Por Diego Aspillaga
20 febrero, 2020

La institución obligó a renunciar a dos queridos profesores homosexuales luego de que estos publicarán que se casarían con sus respectivas parejas. Los estudiantes se niegan a entrar a sus salas hasta que esta injusticia se solucione.

Los estudiantes de la escuela Kennedy Catholic Highschool, ubicada en el estado de Washington (Estados Unidos) se reunieron esta semana para realizar un proyecto escolar muy distinto a los que están acostumbrados. 

CBS

En vez de trabajar en sus tareas de matemáticas o en sus proyectos de ciencias, los centenares de alumnos de secundaria se juntaron para hacer pancartas y mensajes de protestas en contra de la dirección de su colegio debido a una gran injusticia que no dejarán pasar. 

Hace pocos días, la escuela envió un mensaje oficial a toda la comunidad escolar anunciando que los queridos maestros Paul Danford y Michelle Beattie, que hacían clases de inglés y football respectivamente, habían decidido renunciar voluntariamente a sus trabajos. 

CBS

Esto no habría sido noticia de no ser porque ambos profesores son abiertamente homosexuales y habían publicado hace días que se iban a casar con sus respectivas parejas del mismo sexo, lo que hizo sospechar a los alumnos a los apoderados sobre la veracidad de la versión oficial entregada por la institución educativa.
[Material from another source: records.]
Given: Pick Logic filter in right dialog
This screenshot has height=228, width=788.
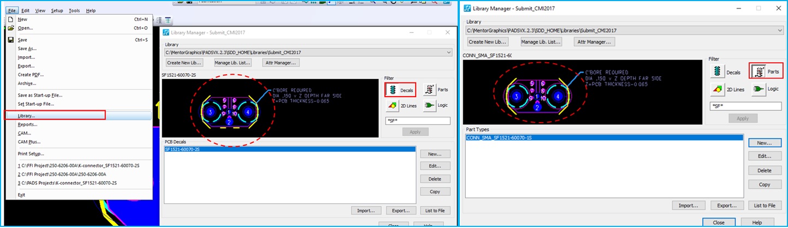Looking at the screenshot, I should [x=766, y=89].

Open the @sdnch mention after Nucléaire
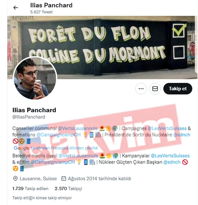pos(182,135)
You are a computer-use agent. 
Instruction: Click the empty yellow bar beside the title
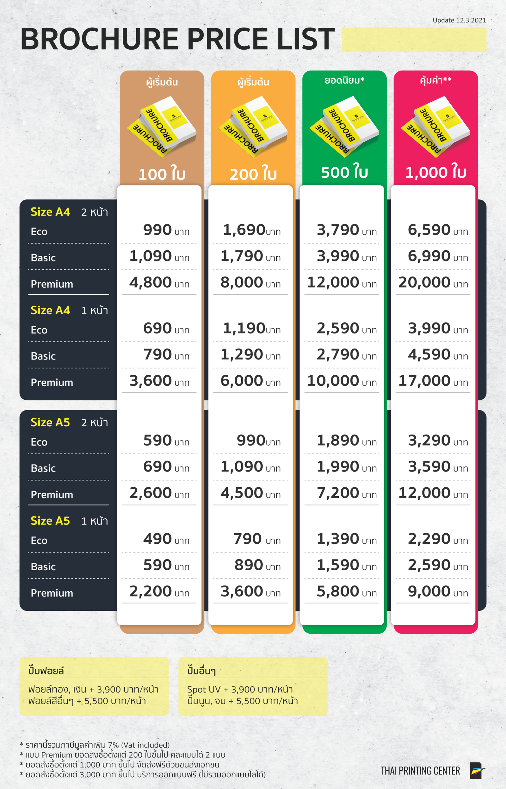[x=414, y=39]
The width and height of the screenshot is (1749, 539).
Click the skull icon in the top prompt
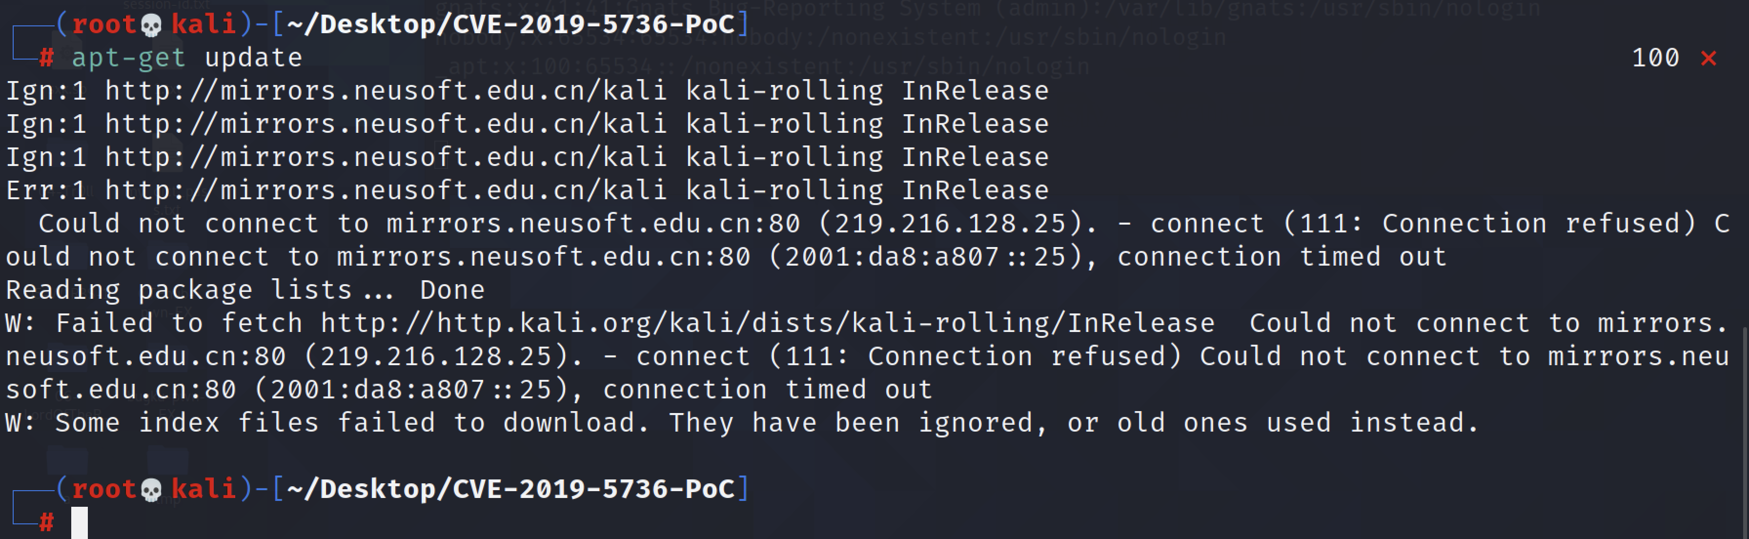[151, 26]
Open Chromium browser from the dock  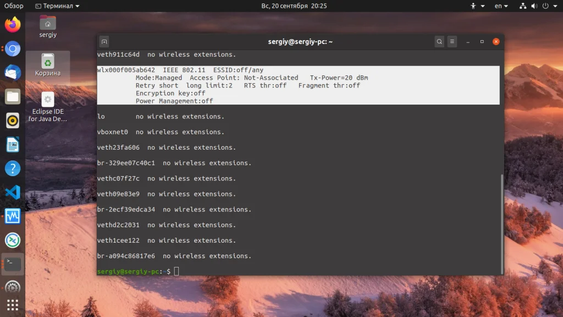tap(13, 49)
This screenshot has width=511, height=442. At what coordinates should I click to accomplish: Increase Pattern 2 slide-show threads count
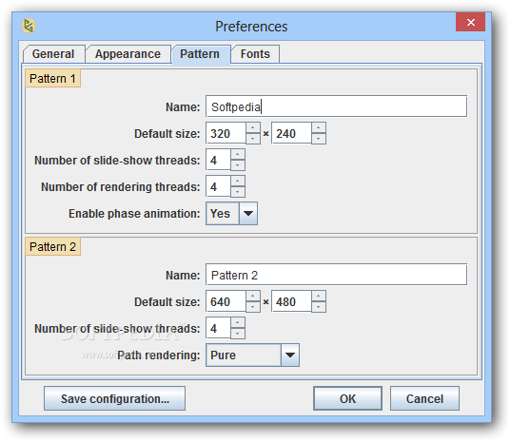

Estas sospechas fueron confirmadas por el novio de Paul Danford, quien aseguró que su prometido, así como la maestra Michelle Beatie, no habían renunciado voluntariamente sino que la dirección de la escuela los forzó a dejar sus puestos de trabajo y a guardar silencio debido a su condición sexual y a sus compromisos amorosos. 

«Mi pareja ya no tiene empleo y esto es específicamente porque él y yo estamos comprometidos. Esto es doloroso no solo a un nivel personal para nosotros, sino también para los estudiantes que lo admiraban a él y a Michelle», dijo el novio de Paul, Sean Nyberg, a la cadena estadounidense CBS.

Paul Danford

Si bien hay personas que afirman que la escuela está en su derecho de preservar sus creencias religiosas y de expulsar o despedir a quienes no se adhieren a ellas, hay un grupo que no permitirá que se discrimine a dos buenos maestros sólo por amar a la persona «incorrecta»: Los alumnos y padres de la escuela Kennedy Catholic Highschool.

Es por esto que los propio estudiantes han organizado varias protestas y marchas para dar a conocer su postura a la dirección del colegio: el catolicismo es amor, todos son bienvenidos y tanto la Iglesia como la escuela deben dejar de aislar a las personas homosexuales de una religión basada en el amor al prójimo.

CBS

«Ya no puedo volver a entrar a esa escuela después de lo que hicieron. No podría ir, graduarme y recibir mi diploma, me sentiría sucio», dijo al respecto uno de los alumnos del colegio que es parte de la comunidad LGBTI y que ve que para su escuela y su religión, él simplemente no es bienvenido.

Desde que la noticia del despido de los maestros se hizo pública, las clases en esta escuela han sido paralizadas. Los alumnos llegan al colegio con pancartas y se sientan en los pasillos o salen a protestar en las afueras de su colegio hasta que éste haga lo correcto y trate a estos profesores con la dignidad que merecen y con el amor que la misma religión católica predica.

CBS

Estos maestros tocaron los corazones y los espíritus de estos niños y los jóvenes no dejarán que sus profesores vean sus vidas afectad afectadas por una decisión que dejó de lado su desempeño, vocación y humanidad sólo por que aman a personas del mismo sexo. 

Los apoderados y los estudiantes de la escuela Kennedy Catholic Highschool no dejarán de protestar hasta que los profesores vuelvan a tener sus empleos y que nunca más se les juzgue por su orientación sexual. Bien por ellos.